What is being asked — Take the listing below and print exactly the lines starting at the line containing "Open the premium" and ending at the line containing "Task: Open the About page", both ends included, and no others.

= = = = =

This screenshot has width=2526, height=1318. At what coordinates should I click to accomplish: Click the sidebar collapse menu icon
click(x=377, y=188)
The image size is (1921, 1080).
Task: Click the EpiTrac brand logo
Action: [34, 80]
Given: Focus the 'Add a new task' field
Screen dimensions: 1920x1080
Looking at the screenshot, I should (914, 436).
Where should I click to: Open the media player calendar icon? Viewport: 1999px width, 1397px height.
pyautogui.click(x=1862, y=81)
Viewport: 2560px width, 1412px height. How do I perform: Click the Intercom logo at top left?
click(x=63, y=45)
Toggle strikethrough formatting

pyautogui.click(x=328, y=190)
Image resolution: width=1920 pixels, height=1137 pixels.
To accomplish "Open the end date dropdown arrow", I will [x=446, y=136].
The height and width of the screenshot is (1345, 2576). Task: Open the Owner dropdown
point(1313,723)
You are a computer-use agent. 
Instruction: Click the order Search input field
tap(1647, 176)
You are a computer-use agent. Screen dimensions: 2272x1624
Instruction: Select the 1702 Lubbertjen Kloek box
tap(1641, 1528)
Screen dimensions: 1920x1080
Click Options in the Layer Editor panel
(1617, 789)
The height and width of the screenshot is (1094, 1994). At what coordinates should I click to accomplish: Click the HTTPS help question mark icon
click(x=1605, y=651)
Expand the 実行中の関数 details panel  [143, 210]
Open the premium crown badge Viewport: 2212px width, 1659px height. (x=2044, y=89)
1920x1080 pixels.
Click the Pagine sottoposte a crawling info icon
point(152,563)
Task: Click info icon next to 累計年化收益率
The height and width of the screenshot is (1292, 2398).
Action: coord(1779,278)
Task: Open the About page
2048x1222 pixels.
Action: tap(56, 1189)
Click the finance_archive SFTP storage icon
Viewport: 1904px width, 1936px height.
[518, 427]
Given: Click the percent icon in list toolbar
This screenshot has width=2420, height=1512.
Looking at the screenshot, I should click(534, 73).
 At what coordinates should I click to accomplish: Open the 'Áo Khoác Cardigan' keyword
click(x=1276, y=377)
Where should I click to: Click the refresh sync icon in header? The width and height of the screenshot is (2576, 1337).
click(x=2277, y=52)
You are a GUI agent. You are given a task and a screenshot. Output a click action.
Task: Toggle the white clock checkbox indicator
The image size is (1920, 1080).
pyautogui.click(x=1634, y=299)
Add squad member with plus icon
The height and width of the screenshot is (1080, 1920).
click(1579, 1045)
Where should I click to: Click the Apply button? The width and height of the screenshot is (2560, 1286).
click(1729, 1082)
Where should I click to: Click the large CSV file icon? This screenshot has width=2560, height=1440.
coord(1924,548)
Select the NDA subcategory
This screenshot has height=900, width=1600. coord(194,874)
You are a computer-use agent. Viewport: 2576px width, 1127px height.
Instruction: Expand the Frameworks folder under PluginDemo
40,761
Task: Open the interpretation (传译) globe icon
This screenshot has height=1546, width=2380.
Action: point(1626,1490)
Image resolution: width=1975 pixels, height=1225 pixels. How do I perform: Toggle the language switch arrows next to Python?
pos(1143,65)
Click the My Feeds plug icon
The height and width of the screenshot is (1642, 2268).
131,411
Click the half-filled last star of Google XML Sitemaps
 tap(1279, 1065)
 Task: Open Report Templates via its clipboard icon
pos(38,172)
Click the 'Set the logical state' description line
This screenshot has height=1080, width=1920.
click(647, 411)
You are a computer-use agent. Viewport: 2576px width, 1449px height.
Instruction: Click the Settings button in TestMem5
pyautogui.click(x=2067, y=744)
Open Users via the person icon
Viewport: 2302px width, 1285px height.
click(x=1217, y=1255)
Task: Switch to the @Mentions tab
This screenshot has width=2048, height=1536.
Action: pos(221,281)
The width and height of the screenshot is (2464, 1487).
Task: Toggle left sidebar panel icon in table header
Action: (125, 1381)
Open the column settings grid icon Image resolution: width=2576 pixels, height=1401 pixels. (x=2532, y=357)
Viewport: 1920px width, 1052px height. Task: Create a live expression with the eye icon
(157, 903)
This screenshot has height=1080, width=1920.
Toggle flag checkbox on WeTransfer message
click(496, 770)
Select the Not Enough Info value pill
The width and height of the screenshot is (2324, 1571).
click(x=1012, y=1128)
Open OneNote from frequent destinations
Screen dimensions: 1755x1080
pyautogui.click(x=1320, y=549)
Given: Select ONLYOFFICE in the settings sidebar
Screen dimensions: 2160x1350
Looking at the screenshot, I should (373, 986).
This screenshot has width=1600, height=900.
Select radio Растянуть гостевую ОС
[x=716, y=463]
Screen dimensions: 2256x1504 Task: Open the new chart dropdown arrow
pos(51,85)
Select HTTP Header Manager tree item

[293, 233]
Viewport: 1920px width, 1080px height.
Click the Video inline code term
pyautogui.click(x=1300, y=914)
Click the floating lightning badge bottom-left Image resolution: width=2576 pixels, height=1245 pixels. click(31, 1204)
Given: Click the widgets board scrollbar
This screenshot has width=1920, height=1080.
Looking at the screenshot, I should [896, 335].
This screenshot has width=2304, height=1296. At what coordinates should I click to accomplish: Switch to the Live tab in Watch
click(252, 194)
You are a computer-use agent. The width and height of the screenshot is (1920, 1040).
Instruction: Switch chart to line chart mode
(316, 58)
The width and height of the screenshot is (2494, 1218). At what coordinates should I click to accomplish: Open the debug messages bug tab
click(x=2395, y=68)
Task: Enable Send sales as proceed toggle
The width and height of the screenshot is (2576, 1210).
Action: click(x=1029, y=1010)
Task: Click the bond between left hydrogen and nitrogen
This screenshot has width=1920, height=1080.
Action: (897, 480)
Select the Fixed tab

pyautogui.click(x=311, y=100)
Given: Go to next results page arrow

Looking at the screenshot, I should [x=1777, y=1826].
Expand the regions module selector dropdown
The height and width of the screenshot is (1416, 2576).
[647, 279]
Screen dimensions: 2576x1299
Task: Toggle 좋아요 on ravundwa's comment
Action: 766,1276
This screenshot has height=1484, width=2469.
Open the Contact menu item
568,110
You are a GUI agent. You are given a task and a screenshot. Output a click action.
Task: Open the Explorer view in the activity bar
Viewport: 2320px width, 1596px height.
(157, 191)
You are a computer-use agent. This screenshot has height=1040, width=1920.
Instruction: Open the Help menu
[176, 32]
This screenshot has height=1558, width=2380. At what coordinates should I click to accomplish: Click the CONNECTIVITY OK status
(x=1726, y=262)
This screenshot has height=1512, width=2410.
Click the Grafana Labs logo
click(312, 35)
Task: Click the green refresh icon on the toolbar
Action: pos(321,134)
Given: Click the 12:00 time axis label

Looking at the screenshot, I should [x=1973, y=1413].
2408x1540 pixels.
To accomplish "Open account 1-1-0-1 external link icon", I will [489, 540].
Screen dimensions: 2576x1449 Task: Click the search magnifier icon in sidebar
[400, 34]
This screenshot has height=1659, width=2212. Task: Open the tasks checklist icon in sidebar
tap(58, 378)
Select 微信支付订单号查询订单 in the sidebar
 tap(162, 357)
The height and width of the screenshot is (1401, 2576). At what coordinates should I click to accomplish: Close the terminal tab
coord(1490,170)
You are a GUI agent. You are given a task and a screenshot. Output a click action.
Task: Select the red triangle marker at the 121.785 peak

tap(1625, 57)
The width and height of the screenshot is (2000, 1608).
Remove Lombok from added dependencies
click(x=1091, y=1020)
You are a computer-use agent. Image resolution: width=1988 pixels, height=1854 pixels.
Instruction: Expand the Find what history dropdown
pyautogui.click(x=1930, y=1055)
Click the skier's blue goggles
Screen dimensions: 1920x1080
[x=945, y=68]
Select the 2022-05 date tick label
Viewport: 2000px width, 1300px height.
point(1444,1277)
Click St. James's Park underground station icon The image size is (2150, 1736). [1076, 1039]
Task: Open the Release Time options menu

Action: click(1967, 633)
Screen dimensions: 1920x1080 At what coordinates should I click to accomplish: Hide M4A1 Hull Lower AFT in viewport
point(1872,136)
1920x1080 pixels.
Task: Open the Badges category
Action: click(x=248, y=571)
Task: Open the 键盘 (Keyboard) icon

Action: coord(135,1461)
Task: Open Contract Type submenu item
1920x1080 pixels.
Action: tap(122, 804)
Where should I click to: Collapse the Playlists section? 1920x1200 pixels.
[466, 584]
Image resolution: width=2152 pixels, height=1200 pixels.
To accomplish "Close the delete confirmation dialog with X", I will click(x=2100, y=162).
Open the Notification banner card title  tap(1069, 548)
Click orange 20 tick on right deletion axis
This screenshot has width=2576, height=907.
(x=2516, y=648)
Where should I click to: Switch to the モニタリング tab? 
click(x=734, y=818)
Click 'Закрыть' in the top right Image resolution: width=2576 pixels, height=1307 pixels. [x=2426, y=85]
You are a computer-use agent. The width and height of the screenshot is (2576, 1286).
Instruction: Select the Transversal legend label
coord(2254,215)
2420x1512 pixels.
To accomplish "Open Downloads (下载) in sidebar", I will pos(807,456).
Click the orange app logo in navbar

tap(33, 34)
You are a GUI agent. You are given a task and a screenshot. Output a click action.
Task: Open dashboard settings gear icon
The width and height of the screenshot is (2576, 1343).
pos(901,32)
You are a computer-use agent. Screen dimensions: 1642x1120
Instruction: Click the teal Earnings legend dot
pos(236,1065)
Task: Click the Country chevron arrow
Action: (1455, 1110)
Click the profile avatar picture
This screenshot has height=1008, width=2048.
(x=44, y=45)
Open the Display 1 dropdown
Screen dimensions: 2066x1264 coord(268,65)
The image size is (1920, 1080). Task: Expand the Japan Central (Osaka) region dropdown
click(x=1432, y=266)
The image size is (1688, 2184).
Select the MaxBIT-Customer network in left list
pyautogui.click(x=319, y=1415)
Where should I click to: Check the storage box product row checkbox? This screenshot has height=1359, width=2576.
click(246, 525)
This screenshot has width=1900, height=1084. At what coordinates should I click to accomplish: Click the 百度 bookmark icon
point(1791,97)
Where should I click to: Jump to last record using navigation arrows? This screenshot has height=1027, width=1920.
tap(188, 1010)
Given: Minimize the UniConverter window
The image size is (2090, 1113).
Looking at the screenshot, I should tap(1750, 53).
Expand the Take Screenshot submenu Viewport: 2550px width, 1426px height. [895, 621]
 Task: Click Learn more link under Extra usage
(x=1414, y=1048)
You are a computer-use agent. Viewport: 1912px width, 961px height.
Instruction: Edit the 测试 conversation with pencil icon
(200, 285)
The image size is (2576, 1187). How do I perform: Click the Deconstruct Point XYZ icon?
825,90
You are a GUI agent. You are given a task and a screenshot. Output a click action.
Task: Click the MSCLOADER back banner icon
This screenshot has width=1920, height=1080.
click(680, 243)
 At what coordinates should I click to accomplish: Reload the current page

= = = = =

Answer to this exercise —
Open the premium crown badge Viewport: 2212px width, 1659px height. (x=2044, y=89)
1920x1080 pixels.
Click the Pagine sottoposte a crawling info icon
point(152,563)
Task: Click info icon next to 累計年化收益率
The height and width of the screenshot is (1292, 2398).
Action: coord(1779,278)
Task: Open the About page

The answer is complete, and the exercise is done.